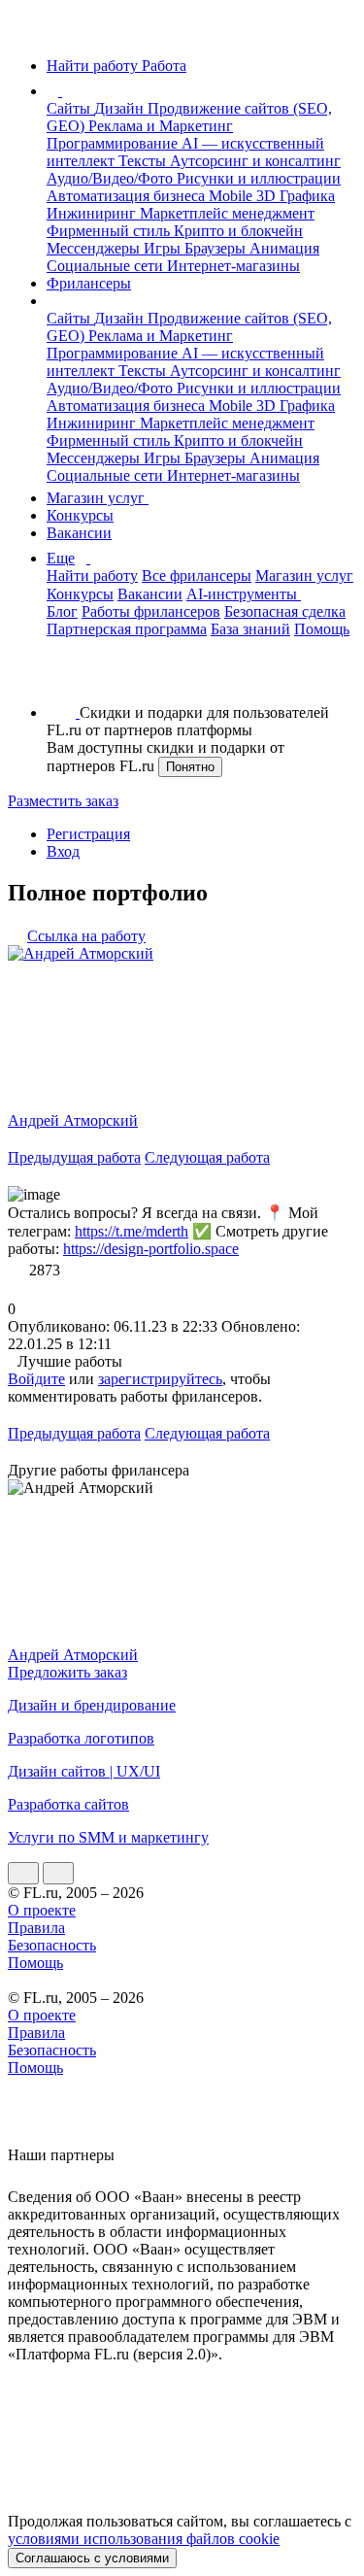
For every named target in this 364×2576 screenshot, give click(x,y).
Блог (62, 611)
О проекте (42, 1910)
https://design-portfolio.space (151, 1248)
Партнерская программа (127, 629)
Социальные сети (107, 265)
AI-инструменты (243, 594)
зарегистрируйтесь (160, 1379)
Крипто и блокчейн (238, 230)
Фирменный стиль (110, 230)
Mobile (232, 195)
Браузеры (216, 248)
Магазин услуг (98, 498)
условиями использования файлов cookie (144, 2538)
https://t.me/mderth (131, 1231)
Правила (36, 1927)
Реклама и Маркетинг (160, 126)
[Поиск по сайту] (62, 679)
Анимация (284, 248)
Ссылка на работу (86, 936)
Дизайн (121, 108)
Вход (63, 851)
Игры (164, 248)
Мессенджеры (95, 248)
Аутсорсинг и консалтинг (255, 161)
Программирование (114, 143)
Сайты (70, 108)
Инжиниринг (93, 213)
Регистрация (88, 834)
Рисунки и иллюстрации (259, 178)
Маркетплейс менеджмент (227, 213)
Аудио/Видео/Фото (112, 178)
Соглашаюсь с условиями (92, 2558)
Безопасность (52, 1945)
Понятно (190, 767)
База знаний (250, 629)
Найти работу (92, 575)
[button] (65, 91)
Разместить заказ (63, 801)
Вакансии (79, 533)
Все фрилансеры (196, 575)
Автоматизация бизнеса (128, 195)
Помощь (321, 629)
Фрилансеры (89, 283)
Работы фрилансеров (151, 611)
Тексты (144, 161)
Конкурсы (80, 515)
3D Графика (295, 195)
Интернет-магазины (233, 265)
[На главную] (26, 32)
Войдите (36, 1379)
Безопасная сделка (285, 611)
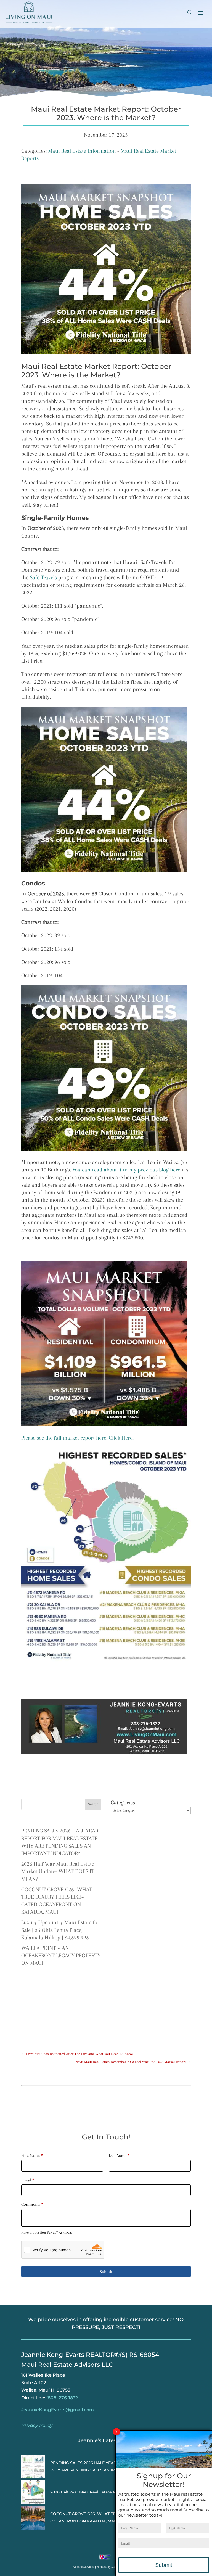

■ **TASK DESCRIPTION**: The string "https" marks the lines to return from the material. Copy each one.

■ **PROBLEM SOLUTION**:
https://design-portfolio.space (151, 1248)
https://t.me/mderth (131, 1231)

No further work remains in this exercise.